It took months to get the raw materials. I went through three construction designs before picking one that worked, even made scale models to make sure they would work. The last time I put this much effort into anything, I was learning my ABC's in preschool (and I still struggling with my R's).

And the work was hard. I used more sick days in those months than I ever had before. Sometimes I was hurt, sometimes I ached, but sometimes I worked through the night and time just caught up with me. I think I slept every few days, and even then I dreamt about laying foundations, installing mounts, embedding support beams.

Nobody came to visit me. Or to see what I was doing. My Mom would bring me water and ice when it was hot, warm tea when I was cold, and a close hug when I could do nothing but cry and shake in the corner of my hole. Only she seemed to understand why I was doing this, and even then it was tenuous. I couldnt talk to anybody about it. How could I? I was that weirdo with the hole. I was always dirty. I was always tired.

But when I saw it, I smiled. For the first time in.. well, too long.

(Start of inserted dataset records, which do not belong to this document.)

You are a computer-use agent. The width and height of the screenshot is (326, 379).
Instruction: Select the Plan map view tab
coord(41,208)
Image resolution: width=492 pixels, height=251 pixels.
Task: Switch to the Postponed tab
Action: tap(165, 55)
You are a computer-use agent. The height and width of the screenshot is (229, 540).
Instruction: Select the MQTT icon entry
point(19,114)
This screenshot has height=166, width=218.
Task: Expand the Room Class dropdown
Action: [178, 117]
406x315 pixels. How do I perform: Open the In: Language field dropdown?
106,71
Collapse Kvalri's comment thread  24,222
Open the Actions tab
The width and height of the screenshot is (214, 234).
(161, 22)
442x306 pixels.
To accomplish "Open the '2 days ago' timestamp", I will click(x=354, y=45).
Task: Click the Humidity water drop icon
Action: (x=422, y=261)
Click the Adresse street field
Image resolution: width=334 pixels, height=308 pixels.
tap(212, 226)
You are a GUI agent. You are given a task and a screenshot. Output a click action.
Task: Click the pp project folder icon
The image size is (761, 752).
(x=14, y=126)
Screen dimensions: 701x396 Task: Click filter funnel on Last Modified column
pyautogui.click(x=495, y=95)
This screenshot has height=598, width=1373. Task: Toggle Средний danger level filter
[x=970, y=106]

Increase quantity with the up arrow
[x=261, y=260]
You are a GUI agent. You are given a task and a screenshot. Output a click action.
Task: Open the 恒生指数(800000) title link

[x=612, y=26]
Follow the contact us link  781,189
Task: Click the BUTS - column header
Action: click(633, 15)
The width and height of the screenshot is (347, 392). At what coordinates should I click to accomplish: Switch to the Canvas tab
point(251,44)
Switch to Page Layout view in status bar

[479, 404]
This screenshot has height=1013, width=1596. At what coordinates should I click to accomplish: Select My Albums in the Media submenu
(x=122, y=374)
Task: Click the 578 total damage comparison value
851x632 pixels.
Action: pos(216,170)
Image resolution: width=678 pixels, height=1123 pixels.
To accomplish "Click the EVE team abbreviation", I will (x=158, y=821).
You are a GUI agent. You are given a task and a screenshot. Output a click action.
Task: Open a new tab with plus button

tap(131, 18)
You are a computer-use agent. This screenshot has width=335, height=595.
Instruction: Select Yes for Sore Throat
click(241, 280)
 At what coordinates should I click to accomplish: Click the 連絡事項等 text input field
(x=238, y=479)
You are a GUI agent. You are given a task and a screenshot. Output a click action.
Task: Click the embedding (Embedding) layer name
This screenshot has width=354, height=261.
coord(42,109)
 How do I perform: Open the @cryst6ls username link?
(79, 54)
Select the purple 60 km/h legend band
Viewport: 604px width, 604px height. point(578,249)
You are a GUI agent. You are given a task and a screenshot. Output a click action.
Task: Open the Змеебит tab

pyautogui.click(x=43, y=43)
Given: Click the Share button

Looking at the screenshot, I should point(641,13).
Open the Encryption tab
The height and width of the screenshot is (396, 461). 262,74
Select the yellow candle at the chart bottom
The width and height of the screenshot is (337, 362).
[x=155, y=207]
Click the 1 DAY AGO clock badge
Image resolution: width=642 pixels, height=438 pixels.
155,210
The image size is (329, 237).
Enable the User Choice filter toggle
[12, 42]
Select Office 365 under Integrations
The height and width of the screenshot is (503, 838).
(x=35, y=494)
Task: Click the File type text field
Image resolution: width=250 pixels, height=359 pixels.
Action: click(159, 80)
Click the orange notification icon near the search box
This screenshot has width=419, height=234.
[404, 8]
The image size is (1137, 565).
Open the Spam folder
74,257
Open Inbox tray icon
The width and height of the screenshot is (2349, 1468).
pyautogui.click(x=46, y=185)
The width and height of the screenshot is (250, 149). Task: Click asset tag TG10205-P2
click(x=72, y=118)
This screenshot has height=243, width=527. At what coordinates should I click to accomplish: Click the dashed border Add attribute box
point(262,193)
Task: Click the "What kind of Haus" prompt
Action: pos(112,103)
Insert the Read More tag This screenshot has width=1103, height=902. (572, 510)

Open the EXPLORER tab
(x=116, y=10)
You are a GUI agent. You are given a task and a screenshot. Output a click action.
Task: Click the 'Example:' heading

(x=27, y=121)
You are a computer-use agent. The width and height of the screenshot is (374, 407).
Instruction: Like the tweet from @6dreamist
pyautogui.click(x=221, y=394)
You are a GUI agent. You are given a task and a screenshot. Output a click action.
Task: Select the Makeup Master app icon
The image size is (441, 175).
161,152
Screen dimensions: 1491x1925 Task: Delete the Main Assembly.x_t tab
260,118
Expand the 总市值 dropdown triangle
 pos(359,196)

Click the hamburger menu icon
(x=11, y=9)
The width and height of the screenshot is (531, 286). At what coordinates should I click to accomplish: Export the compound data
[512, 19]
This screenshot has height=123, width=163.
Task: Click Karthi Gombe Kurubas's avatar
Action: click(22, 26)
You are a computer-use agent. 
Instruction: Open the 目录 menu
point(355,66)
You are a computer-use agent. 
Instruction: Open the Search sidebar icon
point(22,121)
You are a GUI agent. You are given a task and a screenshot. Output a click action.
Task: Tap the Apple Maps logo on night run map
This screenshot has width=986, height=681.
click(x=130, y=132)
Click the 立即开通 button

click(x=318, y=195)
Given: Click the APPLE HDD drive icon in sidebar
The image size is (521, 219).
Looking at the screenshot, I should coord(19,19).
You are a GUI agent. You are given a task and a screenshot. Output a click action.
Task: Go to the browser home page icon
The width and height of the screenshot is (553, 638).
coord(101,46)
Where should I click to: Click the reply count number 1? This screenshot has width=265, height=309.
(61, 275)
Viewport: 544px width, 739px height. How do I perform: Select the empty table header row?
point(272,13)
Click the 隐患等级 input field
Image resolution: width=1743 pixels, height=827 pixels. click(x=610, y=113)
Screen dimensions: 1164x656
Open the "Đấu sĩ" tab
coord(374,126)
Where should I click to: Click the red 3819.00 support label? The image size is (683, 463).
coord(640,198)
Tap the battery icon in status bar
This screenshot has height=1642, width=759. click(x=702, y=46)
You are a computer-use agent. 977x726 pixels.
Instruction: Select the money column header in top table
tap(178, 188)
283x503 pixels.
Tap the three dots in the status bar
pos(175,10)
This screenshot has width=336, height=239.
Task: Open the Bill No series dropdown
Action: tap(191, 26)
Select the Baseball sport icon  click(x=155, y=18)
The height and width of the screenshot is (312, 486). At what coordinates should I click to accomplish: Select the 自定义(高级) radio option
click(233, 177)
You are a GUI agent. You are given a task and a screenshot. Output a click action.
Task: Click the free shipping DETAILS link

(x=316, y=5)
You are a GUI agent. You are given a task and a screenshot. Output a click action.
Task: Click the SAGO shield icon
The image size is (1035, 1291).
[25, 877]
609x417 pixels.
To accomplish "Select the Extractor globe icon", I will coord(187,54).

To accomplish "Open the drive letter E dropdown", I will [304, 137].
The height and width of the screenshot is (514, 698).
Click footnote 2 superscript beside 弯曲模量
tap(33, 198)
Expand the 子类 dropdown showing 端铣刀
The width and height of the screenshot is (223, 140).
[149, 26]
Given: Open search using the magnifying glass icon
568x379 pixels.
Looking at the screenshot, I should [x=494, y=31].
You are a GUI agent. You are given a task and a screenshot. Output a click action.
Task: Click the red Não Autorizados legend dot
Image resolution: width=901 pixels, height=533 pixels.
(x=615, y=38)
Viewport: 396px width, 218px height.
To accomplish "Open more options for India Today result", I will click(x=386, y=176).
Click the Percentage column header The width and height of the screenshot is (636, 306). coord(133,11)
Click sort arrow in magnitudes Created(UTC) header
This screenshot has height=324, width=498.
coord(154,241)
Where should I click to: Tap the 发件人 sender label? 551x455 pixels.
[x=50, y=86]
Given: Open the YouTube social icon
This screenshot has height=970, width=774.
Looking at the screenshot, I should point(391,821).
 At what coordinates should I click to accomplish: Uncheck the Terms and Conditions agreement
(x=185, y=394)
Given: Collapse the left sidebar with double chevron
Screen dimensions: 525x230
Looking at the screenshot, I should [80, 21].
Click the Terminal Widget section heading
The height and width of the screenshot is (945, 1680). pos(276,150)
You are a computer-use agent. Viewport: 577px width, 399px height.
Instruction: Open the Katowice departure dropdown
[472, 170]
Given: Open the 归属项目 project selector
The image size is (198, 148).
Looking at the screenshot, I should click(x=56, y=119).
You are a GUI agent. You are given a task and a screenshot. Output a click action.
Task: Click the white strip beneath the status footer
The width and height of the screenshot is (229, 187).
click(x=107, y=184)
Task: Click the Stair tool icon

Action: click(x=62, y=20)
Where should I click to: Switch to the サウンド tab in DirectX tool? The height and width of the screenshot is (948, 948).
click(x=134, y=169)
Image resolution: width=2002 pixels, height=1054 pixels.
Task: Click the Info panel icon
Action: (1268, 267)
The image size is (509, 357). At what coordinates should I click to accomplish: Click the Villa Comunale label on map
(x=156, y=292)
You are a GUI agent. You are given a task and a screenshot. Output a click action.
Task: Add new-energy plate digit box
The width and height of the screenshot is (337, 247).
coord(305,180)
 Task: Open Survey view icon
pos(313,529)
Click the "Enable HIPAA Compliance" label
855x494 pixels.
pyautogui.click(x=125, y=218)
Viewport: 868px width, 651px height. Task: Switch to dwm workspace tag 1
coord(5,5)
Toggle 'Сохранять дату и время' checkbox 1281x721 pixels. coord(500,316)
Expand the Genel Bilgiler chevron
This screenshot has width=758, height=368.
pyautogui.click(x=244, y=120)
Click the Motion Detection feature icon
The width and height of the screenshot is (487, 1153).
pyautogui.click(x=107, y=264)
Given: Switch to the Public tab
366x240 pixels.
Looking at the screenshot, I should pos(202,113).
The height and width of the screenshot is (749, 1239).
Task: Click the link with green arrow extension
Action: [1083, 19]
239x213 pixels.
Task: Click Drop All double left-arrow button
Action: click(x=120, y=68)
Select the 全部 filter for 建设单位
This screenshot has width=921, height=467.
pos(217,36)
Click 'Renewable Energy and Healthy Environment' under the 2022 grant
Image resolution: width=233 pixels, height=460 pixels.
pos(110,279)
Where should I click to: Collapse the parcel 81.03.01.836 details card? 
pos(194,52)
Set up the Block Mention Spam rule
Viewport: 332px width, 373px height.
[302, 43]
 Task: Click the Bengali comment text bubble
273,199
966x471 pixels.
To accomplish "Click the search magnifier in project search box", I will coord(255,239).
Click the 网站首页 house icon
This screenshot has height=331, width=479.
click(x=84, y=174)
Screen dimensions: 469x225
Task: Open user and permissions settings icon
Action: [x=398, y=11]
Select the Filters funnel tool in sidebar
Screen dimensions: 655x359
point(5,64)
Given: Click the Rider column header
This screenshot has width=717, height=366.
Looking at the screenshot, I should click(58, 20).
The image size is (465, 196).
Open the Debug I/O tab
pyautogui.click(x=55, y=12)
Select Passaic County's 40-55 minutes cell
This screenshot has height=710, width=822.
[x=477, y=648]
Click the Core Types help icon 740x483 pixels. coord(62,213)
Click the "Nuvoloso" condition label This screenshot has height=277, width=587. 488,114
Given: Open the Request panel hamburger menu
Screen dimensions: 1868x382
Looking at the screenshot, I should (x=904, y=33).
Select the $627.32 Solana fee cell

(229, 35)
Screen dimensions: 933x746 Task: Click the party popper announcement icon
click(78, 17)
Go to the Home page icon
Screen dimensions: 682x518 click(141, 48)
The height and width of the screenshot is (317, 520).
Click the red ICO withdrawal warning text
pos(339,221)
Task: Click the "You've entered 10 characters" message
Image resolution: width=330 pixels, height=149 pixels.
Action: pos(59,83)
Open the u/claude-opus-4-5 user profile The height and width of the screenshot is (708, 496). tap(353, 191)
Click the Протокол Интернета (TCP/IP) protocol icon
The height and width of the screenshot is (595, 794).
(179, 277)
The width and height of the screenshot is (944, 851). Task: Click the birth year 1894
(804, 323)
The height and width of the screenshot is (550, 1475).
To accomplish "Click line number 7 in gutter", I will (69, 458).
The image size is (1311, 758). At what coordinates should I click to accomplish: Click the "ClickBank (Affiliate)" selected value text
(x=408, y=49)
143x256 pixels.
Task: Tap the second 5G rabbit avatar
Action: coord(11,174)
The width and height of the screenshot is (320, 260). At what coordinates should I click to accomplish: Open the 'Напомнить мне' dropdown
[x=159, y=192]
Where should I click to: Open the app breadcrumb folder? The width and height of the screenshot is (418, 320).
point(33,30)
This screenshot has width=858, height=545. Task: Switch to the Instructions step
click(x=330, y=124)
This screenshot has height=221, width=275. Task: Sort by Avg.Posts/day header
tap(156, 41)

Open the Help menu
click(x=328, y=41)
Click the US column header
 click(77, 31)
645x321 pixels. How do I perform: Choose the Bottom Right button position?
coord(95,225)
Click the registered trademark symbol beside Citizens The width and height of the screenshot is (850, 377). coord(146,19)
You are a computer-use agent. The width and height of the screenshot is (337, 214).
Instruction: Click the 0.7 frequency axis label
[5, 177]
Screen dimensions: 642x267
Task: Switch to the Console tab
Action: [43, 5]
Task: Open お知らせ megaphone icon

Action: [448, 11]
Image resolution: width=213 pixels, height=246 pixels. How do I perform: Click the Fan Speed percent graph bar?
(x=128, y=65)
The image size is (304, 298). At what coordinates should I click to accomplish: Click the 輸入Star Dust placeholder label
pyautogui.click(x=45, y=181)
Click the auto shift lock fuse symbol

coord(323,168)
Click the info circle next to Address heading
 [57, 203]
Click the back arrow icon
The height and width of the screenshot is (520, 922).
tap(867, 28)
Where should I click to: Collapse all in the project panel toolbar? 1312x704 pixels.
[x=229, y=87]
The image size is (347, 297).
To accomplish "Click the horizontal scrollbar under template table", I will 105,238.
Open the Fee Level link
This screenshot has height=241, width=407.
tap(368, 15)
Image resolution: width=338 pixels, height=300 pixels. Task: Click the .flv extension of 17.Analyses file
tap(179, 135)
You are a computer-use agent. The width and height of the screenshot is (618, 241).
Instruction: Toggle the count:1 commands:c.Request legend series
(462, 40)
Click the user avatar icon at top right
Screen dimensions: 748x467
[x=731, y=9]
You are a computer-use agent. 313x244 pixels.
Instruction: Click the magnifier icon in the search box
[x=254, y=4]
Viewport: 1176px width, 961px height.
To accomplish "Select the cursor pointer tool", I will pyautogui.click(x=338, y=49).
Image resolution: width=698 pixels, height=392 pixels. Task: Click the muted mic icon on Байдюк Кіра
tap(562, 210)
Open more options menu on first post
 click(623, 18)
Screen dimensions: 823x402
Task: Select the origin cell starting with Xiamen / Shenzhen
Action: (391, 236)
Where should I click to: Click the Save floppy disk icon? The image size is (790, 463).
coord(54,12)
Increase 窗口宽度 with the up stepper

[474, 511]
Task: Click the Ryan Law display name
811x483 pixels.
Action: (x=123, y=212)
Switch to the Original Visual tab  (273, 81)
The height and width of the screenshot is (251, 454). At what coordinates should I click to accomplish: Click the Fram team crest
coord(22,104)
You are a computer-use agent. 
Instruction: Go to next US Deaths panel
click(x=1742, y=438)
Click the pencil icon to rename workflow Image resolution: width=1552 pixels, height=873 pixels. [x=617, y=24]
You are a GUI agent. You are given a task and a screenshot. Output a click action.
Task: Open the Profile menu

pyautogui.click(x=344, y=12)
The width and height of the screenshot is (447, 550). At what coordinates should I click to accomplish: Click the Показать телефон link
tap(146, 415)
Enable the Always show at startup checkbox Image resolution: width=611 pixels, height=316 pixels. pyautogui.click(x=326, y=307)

Loading the dirt back into what remained of the hole was the single scariest thing I'd ever done. At first I was so gentle, every creak and moan made me stop, made my eyes water, made me want to throw the whole thing in and leave it as it is, pristine and unchallenged.

But I didn't. And slowly, over the course of days, I loaded that dirt in shovel by shovel, until the only thing remaining in view was the top of the entrance chute, the opening that led to the ladder that led to the small compound underground. Climbing down there for the first time was like being born again. The tight ladder tunnel, the thud when you first set your foot on the metal floor, the archway, and then the room, as wide as the garden and equally as long.

I wish I could say it changed my life.

But it certainly changed my garden.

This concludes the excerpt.